蔣夫人也數度以養傷名義出國(她在上海戰役期間,所乘汽車在京滬國道受日機攻擊,車覆受傷)。先往香港,後去巴西。最後一次在一九四四年七月出國,至抗戰勝利之後始歸。當她滯留海外時,謠傳蔣宋婚姻發生問題,甚至蔣納藏情婦,經蔣召集茶話會否認,事載白修德、涂克門各人書中。
難道大歷史不能脫離私人生活之細節,及於風聞謠傳?又有如何之大人物全無私人生活之疵瑕?
正因為本文宗旨在縷述蔣中正字介石在舊體制業已崩潰新體制尙未登場前,補苴罅漏的製造一個新國家的高層組織,他已遇到無數技術上的困難。如果在道德上呼籲,可以作為他達到目的的一種手段,則我們務要指出:樹立一個完美的私人道德標準,不是歷史賦予他的任務。因為兩種事業都是驚天撼地的工作,決不可由一人兼容並包。新中國的道德標準,還待在傳統價値與新經濟生活切磋之下樹立。過去所寫歷史,凡一提到蔣介石這樣的一個題材,作者或引用狹義之道德否定他一切作為; 或以道德作為屏風,遮蓋規避事實,造成一種令人不能置信的地步。這也即是本書第一編第一節第一句所提出希圖避免的局面。我們搬出當中瑣聞細節,縱無法完全避免「褒眨」之指責,卻立意不在褒貶。但既有可靠消息則諸事無用隱避。本文希望輔助歷史研究之展開,不以小節封殺歷史。

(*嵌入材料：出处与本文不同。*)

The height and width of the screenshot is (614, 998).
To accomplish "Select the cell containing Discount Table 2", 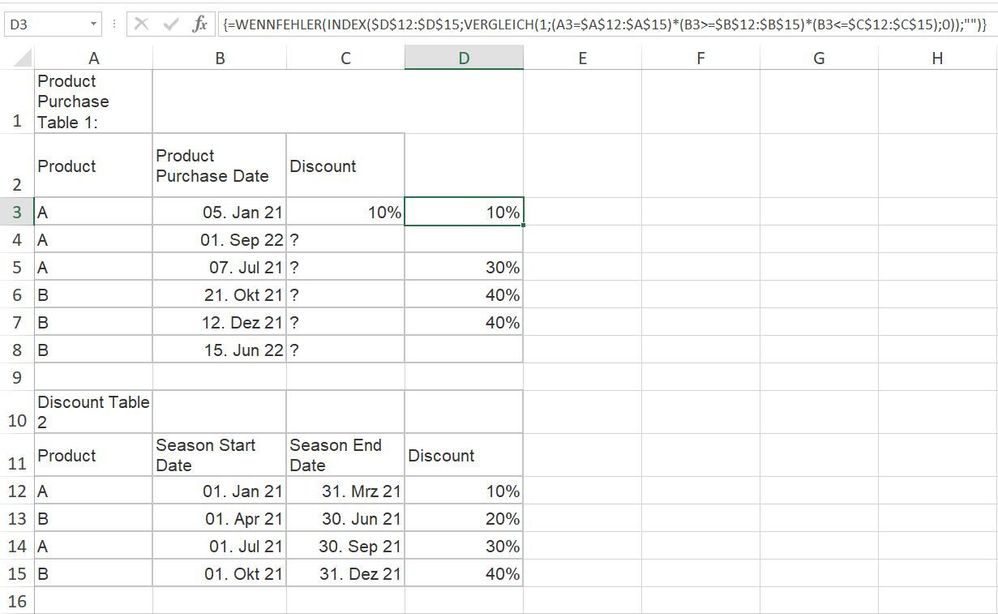I will 93,411.

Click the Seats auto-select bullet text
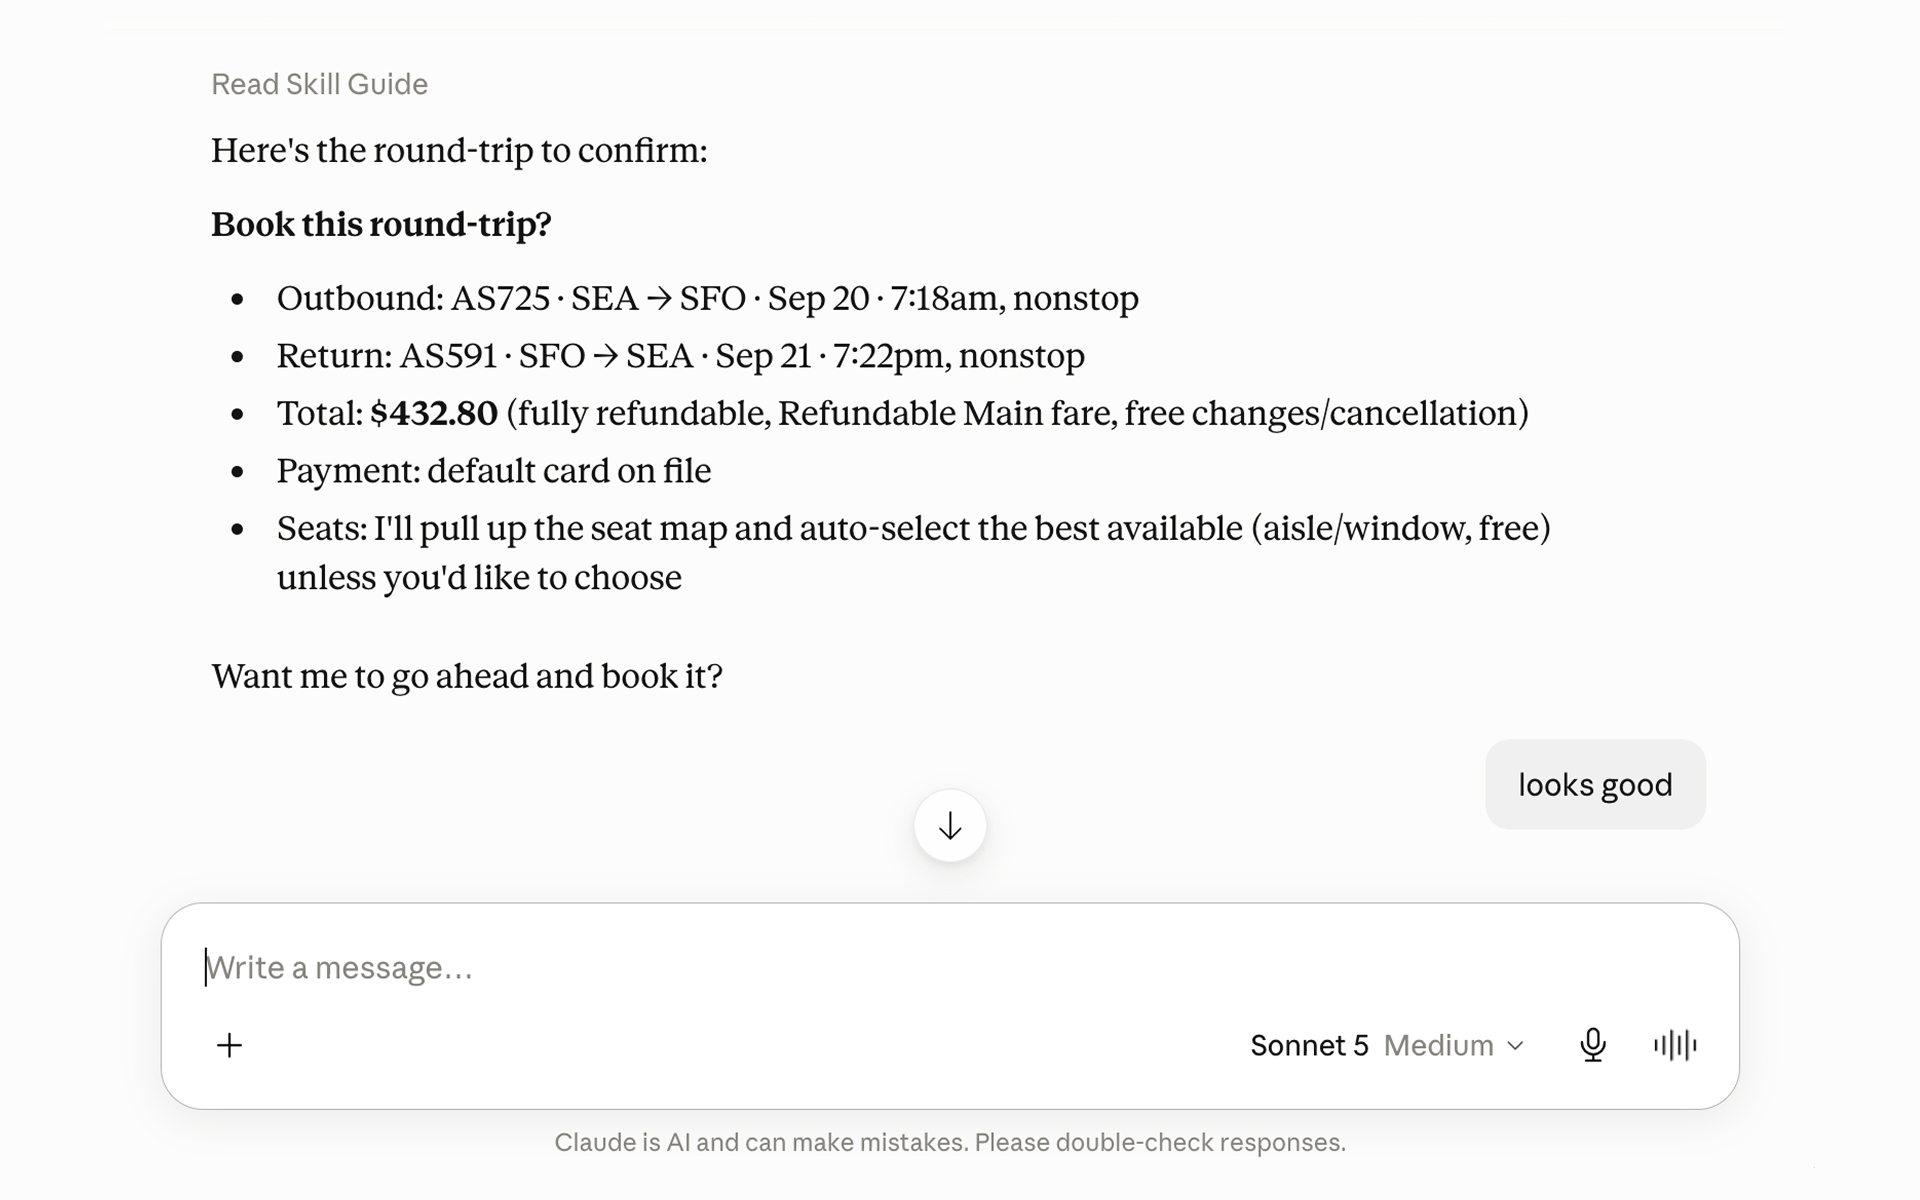(914, 552)
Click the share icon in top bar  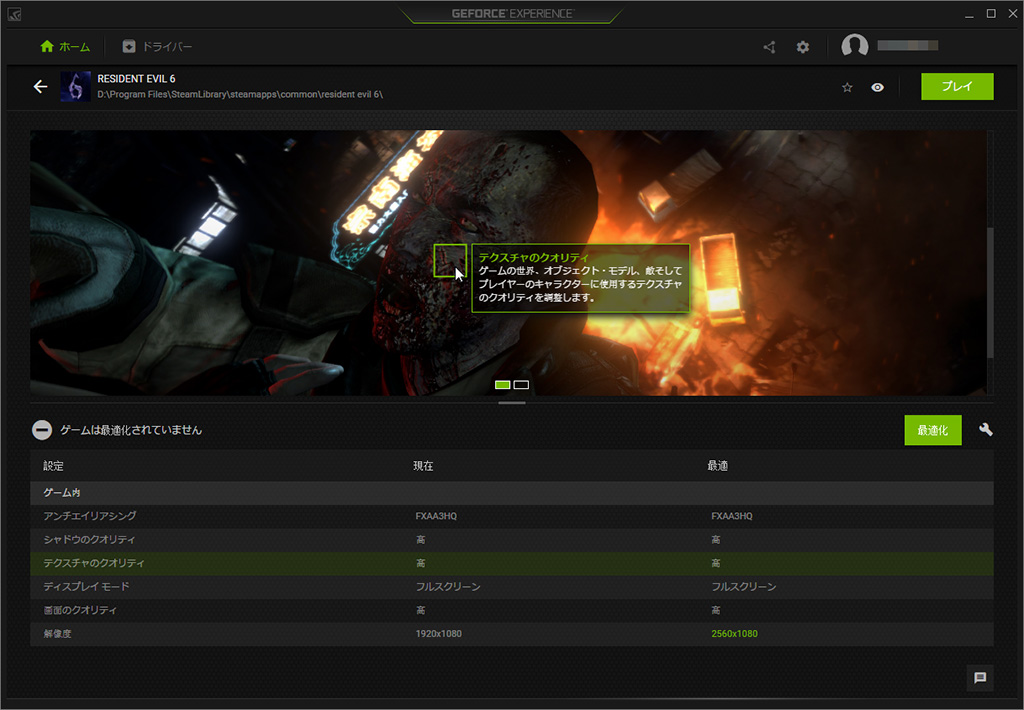769,47
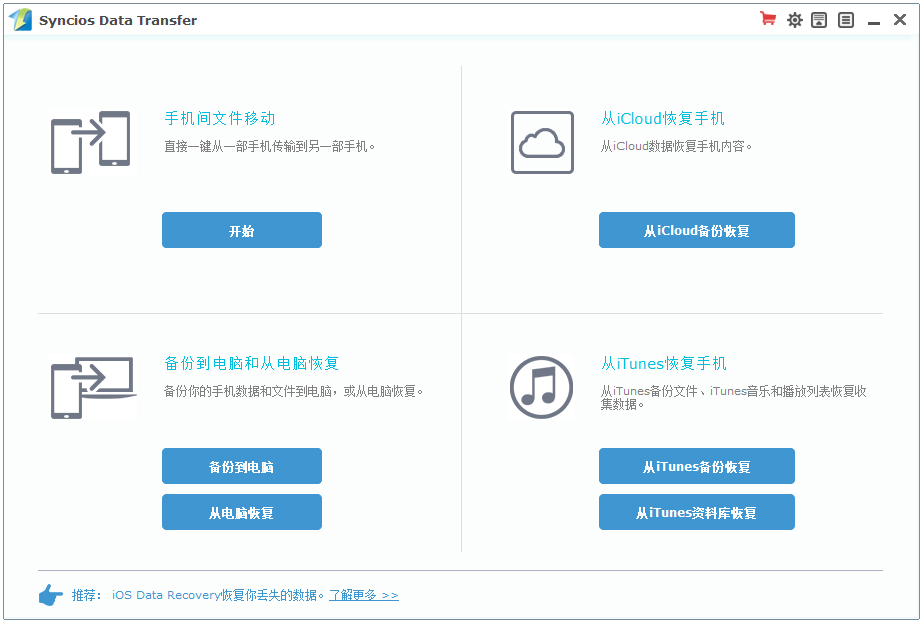923x624 pixels.
Task: Click the backup-to-computer device icon
Action: 92,387
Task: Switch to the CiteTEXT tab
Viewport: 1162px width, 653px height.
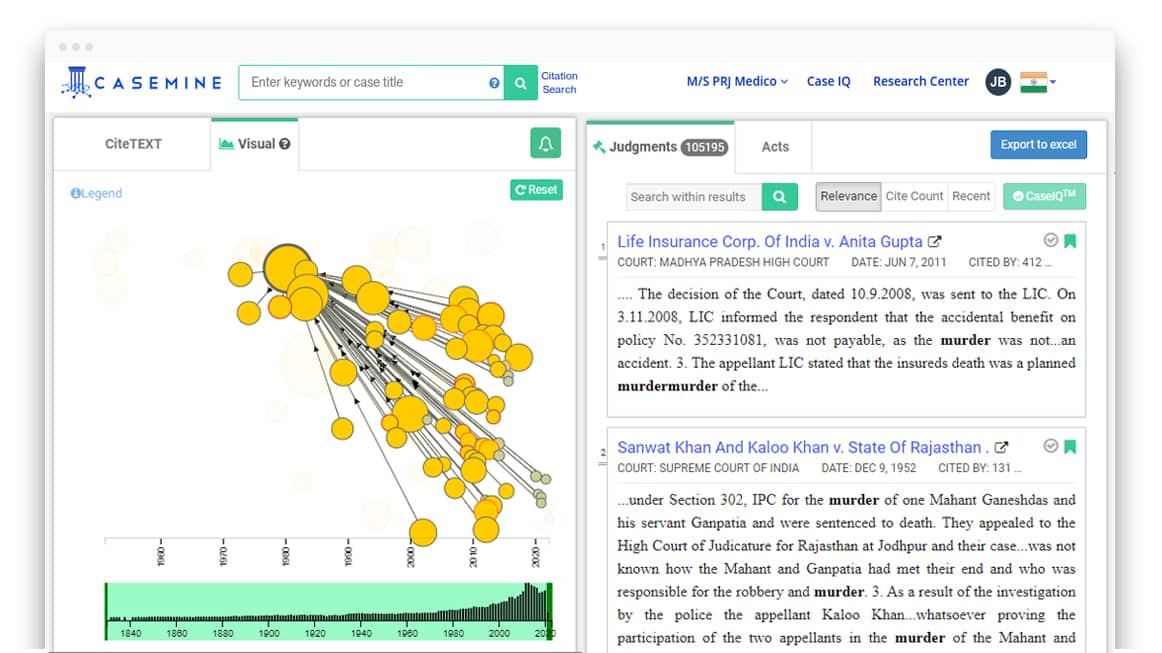Action: pyautogui.click(x=133, y=144)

從蔣介石的日記看來,他希望留下一個模範家庭之典型,是則在他看來仍是籌備一個新國家高層機構之一部,而實際上大抵無效或者結果相反。有如蔣宋美齡當初向外遊說,造成超過事實之美好現象,日後一被攻擊指摘,外間之公眾意見亦作一百八十度之轉向。美國《新聞記者》雜誌(Reporter)曾將孔宋家利用權勢炒買外匯支持「中國說客團」(China Lobby)各節儘量張揚,至今在國外人士心目中構成深刻印象。亞爾索浦(Joseph Alsop)為羅斯福之堂表陳納德之隨從副官,在蔣介石與史迪威衝突時,竭力支持蔣氏。他的自傳題為《我曾見此中妙處》(I’ve Seen The Best of It),在身後出版,內中述及蔣「有偉大之本質」,但是卻也有「超過平均限度之與偉大相衝突的地方」。